EXERCISES TO COMPLETE:
1. Decide whether each statement agrees with the text about Susan Headley: (a) Headley was born in Los Angeles, California; (b) Headley met Kevin Mitnick in 1980; (c) The Hacker's Handbook describes her hacking the US phone system at age 17. Answer yes or no for each, quoting the words of the text that decide it.
2. From the text about Susan Headley, list every alias that follows the words "also known as."
3. Extend the text about Susan Headley, starting after its final sentence.
··· EXTRACT
Susan Headley (born 1959, also known as Susy Thunder or Susan Thunder) was a phreaker and early computer hacker during the late 1970s and early 1980s. A member of the so-called Cyberpunks, Headley specialized in social engineering, a type of hacking which uses pretexting and misrepresentation of oneself in contact with targeted organizations in order to elicit information vital to hacking those organizations.

Biography 
Born in Altona, Illinois in 1959, Headley claims to have dropped out of school in the eighth grade after a difficult childhood. She later moved to Los Angeles, California where she worked as a teenage prostitute and was a rock 'n' roll groupie, claiming all four former members of the Beatles among her conquests.  She met computer hacker Kevin Mitnick (also known as Condor) in 1980, and together with another hacker, Lewis de Payne (also known as Roscoe), formed a gang of phone phreaks. In The Hacker's Handbook, Headley is referred to as "one of the earliest of the present generation of hackers" and described as successfully hacking the US phone system as a 17-year-old in 1977.
······
··· RAW RECORDS
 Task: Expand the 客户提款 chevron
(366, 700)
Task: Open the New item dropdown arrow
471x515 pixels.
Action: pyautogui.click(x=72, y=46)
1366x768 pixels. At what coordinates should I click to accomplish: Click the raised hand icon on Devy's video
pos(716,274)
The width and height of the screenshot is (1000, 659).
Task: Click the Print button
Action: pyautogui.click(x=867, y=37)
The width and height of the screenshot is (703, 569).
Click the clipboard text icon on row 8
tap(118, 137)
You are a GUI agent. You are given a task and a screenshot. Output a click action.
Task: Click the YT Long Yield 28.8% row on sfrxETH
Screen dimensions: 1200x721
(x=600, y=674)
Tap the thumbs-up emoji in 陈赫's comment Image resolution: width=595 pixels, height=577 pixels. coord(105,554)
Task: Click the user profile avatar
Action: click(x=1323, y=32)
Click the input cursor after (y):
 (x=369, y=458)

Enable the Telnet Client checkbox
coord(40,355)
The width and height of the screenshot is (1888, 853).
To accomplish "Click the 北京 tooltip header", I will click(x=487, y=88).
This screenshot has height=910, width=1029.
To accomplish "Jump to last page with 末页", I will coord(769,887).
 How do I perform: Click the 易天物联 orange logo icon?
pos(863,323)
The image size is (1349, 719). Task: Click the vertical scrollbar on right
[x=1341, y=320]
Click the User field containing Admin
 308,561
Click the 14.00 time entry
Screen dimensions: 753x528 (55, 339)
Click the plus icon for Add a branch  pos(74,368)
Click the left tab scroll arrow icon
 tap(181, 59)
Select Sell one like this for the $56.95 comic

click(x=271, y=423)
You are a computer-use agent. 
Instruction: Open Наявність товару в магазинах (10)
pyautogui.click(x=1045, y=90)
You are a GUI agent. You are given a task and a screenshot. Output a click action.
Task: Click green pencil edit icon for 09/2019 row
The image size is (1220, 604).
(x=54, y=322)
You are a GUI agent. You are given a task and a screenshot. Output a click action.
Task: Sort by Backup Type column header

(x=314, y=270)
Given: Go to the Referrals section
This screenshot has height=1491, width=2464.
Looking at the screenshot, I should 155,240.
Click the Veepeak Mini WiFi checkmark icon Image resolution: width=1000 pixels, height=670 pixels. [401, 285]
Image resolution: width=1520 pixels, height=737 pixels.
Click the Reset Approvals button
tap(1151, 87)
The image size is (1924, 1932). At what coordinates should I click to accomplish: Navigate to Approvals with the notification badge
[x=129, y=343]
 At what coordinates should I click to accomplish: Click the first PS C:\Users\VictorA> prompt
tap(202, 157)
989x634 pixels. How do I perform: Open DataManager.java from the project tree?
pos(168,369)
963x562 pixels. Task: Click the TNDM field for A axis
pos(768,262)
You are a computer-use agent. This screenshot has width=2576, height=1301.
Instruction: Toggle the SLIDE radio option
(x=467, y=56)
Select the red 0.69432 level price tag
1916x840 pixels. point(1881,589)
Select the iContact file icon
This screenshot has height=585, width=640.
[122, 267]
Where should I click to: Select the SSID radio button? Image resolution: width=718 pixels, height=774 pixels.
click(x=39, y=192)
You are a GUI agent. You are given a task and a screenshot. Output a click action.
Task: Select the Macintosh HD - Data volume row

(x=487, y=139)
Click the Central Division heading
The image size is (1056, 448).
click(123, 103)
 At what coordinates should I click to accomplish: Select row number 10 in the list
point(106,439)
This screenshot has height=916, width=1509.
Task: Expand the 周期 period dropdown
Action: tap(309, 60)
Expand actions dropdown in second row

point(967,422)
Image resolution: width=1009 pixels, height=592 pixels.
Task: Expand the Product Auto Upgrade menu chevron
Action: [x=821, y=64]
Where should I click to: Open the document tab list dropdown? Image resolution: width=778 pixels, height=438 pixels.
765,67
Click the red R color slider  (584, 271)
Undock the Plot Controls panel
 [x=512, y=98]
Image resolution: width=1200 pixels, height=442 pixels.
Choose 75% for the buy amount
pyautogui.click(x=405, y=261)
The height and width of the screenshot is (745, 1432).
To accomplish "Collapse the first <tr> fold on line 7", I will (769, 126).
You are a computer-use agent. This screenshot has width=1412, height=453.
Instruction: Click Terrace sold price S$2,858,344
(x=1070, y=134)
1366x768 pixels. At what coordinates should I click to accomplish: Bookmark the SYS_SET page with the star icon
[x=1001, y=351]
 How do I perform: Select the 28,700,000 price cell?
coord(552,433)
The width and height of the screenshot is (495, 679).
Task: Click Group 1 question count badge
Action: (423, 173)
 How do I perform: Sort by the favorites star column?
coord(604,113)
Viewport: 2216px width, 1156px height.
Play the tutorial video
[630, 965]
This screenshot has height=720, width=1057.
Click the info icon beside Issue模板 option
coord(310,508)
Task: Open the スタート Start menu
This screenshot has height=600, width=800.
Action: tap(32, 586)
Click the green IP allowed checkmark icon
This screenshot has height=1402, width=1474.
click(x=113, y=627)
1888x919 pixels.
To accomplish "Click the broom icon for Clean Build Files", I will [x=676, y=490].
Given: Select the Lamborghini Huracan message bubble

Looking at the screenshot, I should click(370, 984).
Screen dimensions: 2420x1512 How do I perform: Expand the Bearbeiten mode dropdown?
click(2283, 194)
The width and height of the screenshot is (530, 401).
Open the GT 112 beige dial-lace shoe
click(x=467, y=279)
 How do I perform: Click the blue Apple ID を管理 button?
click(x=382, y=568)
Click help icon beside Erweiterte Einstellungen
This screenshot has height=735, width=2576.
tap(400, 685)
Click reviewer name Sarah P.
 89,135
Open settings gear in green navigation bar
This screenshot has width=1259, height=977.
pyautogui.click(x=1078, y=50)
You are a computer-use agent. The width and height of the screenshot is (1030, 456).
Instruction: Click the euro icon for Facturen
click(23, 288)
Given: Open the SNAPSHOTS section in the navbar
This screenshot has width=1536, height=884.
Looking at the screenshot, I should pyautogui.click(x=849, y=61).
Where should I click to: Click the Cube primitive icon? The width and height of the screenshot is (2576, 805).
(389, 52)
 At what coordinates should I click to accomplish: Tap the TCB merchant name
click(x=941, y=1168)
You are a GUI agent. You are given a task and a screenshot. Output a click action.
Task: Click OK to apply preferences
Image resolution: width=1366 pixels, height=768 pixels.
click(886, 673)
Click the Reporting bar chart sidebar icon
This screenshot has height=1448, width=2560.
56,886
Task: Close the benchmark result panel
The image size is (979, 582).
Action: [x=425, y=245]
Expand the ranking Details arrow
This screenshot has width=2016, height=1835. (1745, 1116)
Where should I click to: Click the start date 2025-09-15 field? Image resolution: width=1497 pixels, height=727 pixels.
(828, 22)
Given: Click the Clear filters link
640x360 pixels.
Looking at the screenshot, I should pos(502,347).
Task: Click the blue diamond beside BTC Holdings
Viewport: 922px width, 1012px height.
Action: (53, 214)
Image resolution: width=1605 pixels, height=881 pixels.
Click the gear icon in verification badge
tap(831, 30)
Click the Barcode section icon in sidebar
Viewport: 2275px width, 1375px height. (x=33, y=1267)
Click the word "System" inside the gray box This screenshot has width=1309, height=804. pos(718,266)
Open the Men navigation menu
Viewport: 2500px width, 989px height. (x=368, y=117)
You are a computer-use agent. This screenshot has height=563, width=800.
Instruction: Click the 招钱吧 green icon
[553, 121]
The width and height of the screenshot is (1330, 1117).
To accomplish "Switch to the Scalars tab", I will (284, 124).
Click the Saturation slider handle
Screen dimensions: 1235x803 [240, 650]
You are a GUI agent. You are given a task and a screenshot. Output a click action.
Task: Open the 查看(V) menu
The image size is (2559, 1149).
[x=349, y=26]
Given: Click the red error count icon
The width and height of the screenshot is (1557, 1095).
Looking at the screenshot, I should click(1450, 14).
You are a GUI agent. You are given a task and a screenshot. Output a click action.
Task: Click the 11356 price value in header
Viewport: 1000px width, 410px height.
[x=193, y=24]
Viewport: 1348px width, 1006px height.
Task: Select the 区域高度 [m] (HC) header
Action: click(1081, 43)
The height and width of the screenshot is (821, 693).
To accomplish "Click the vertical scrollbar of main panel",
······
ANSWERS TO EACH TASK:
1.
(a) No: "Born in Altona, Illinois in 1959"
(b) Yes: "She met computer hacker Kevin Mitnick (also known as Condor) in 1980"
(c) Yes: "described as successfully hacking the US phone system as a 17-year-old in 1977"

2. Susy Thunder, Susan Thunder, Condor, Roscoe

3.
On October 25, 1983, Headley testified in front of the Governmental Affairs oversight committee as to the technical capabilities and possible motivations of modern-day hackers and phone phreaks.

Public service 
Headley was elected to public office in California in 1994, as City Clerk of California City.

Personal life 
Headley is married, and lives in the Midwest. She is a coin collector.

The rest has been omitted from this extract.